Collectively, the 10 cities recorded 3.6 million all-cause deaths from 2008 to 2019. The study estimates 7.2% of all deaths were attributable to PM2.5 concentrations higher than WHO recommended limits, corresponding to 33,627 air pollution deaths annually. “Delhi had the largest attributable fraction and highest attributable yearly deaths,” says the study.
Setting health-based standards
The WHO’s guidelines on air pollution are devised through a five step process: formulating the scope and key questions of the guidelines, systematic review of the relevant evidence, assessing the certainty level of evidence resulting from systematic reviews, formulation of the air quality guidelines and formulation of other supporting guidance. While the guideline recommends a limit of 15 µg/m3 for safe 24-hour exposure to PM2.5 levels, it also provides four interim targets for countries with high pollution levels to follow as they bring levels down.
India’s NAAQS have taken six components into consideration: land use patterns, pollutants, average time of exposure (annual, daily, eight hourly and hourly), levels of pollution, monitoring methods, and conditions (for example, the 24-hour or 8 hours averaged values should meet the NAAQS guideline levels 98% of the time in a year. However, the NAAQS don’t have a health component. India has lacked evidence-based research linking impacts of air pollution on morbidity and mortality.
In 2023, the Centre for Policy Research published a framework to include health indicators into the NAAQS, which was also co-authored by Krishna. It suggested a scientific review committee guide the standard making process, with help from working groups in charge of reviewing literature, ecological and health impacts, and advancements in monitoring methods, among other aspects.

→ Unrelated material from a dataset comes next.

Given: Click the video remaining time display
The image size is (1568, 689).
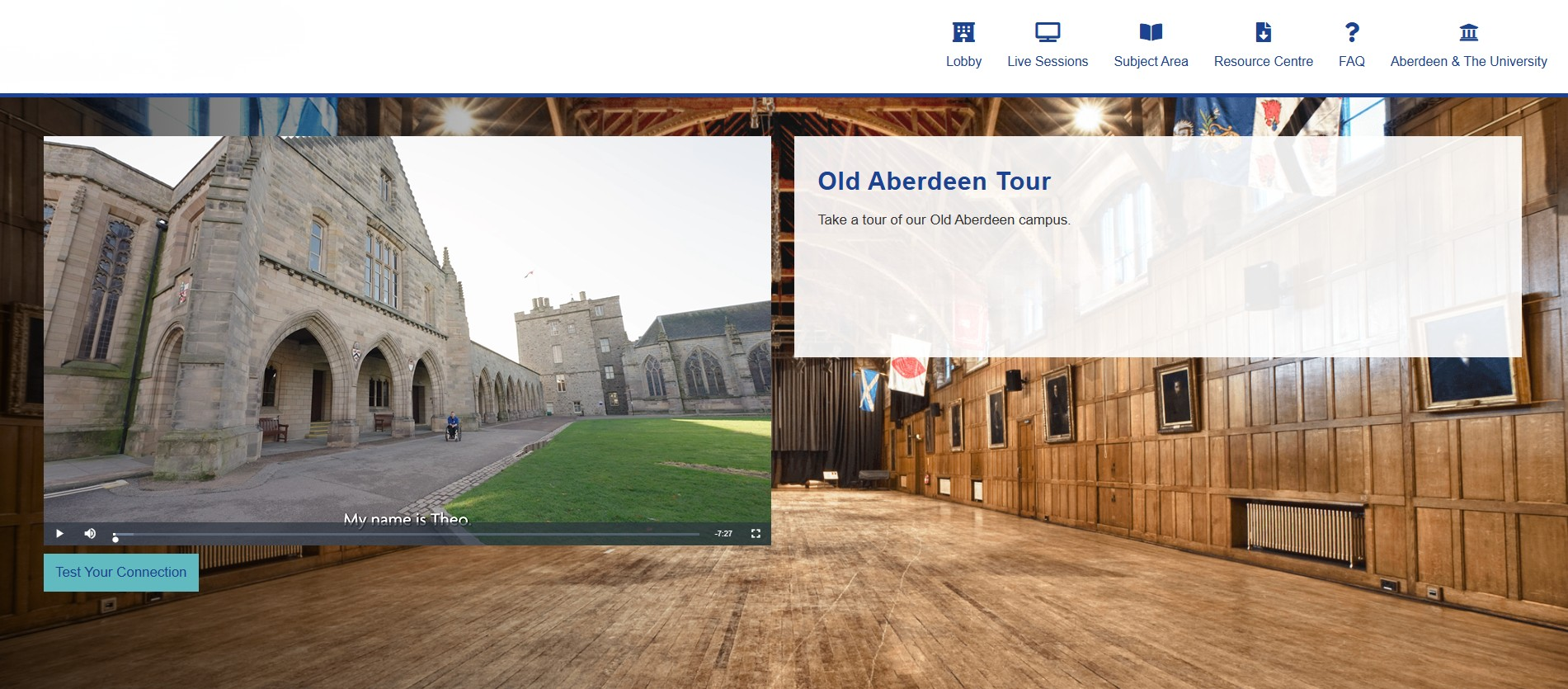Looking at the screenshot, I should [x=723, y=534].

According to Roychowdhury, the main challenge lies in enforcing standards. “We can tighten the benchmark of regulation, but in reality, we also have to meet the standard. That’s turning out to be a challenge in the Indo-Gangetic Plain and other parts of the country because it requires changes in how we carry out air quality management,” she said. Researchers and civil society groups have advocated an airshed level approach, which prioritises management of air quality beyond administrative and political boundaries.
Policies aimed at reducing air pollution levels, like the the National Clean Air Programme and the Graded Response Action Plan, kick in at high concentrations which would “only yield marginal benefits with respect to daily mortality, and negative health effects could continue to accrue even at lower pollution concentration,” says the Lancet study.
“Background levels of air pollution are also influenced by anthropogenic activity. Setting the air pollution standard low forces you to be much more stringent about how we approach some of the sources of air pollution and set more stringent metrics of progress. The point is to be ambitious, and work backwards to try and meet the standard,” said Krishna.
Banner image: Air pollution in India. Image by Yiğit KARAALİOĞLU via Pexels.